Inflation cooldown continues: Consumer Price Index rises slightly in November
The Consumer Price Index rose a moderate 0.1% in November, as falling gas prices helped drag the overall index down, the Labor Department said on Tuesday.
Why it matters: Though some underlying price pressures appear to be sticky, the rapid price gains that defined recent years look to be in the past. Inflation continues to cool — a welcome development for consumers, the Federal Reserve and the White House.
By the numbers: CPI rose 3.1% for the 12 months ending in November, down from 3.2% in October. Gasoline prices fell 6% alone last month.
Yes, but: The index that excludes food and energy prices — closely watched by Federal Reserve officials — picked up pace. It rose 0.3% in November, slightly faster than the 0.2% in October, a sign that underlying price pressures are sticky.
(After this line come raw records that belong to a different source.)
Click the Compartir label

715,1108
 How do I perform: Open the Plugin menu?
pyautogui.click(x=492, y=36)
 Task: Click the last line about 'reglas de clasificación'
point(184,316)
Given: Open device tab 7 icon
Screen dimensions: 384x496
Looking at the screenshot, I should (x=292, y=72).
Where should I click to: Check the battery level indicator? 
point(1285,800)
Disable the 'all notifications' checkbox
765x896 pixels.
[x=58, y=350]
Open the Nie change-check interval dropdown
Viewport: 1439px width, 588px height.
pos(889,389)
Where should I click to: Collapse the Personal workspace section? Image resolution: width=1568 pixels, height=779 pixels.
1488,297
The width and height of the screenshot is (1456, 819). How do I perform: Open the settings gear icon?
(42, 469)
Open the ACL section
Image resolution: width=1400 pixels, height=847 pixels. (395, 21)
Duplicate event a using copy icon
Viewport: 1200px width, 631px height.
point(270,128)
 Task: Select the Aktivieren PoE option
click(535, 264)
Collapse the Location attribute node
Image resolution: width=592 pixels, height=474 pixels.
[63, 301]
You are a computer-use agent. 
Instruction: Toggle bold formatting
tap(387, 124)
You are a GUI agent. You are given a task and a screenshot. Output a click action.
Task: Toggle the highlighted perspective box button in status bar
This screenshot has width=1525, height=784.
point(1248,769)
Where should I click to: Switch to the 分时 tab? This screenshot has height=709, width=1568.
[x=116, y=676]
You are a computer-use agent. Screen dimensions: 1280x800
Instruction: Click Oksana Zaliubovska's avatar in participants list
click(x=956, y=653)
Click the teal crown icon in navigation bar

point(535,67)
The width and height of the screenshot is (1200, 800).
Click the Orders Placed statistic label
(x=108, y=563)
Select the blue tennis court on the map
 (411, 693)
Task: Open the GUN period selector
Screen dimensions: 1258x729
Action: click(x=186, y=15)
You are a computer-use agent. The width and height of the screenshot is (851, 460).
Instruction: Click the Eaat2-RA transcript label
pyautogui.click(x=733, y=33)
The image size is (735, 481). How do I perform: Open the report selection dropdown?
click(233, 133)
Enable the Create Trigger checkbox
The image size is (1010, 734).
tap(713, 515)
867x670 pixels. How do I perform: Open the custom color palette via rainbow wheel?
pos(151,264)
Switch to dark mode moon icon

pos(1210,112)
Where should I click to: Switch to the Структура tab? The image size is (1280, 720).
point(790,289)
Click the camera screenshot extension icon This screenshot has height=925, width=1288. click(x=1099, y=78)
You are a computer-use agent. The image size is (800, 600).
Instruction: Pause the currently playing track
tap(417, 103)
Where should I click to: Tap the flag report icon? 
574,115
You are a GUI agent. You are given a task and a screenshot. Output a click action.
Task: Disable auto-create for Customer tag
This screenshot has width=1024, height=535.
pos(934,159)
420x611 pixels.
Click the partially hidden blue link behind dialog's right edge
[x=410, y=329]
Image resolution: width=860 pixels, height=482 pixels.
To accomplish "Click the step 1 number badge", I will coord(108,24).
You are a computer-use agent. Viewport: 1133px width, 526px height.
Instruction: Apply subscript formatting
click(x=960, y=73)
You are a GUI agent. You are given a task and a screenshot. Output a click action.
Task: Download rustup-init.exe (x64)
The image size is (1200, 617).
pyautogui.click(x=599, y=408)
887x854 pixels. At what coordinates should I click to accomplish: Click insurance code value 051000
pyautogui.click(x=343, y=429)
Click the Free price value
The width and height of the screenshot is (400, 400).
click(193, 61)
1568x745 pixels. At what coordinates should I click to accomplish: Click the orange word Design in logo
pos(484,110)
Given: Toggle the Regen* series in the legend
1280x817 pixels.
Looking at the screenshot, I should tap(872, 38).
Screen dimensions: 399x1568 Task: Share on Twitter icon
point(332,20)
- Quicker price increases for shelter, medical care and auto insurance put upward pressure on the index.
- Over the last 12 months, the so-called Core CPI increased 4% in November, the same as the prior month.
The bottom line: The data comes as the Federal Reserve holds a two-day policy meeting. No change in interest rates is expected.
- But as inflation has edged closer to the central bank's 2% target, officials might offer hints about what's ahead in 2024.
Editor's note: This story was updated with a chart and additional information.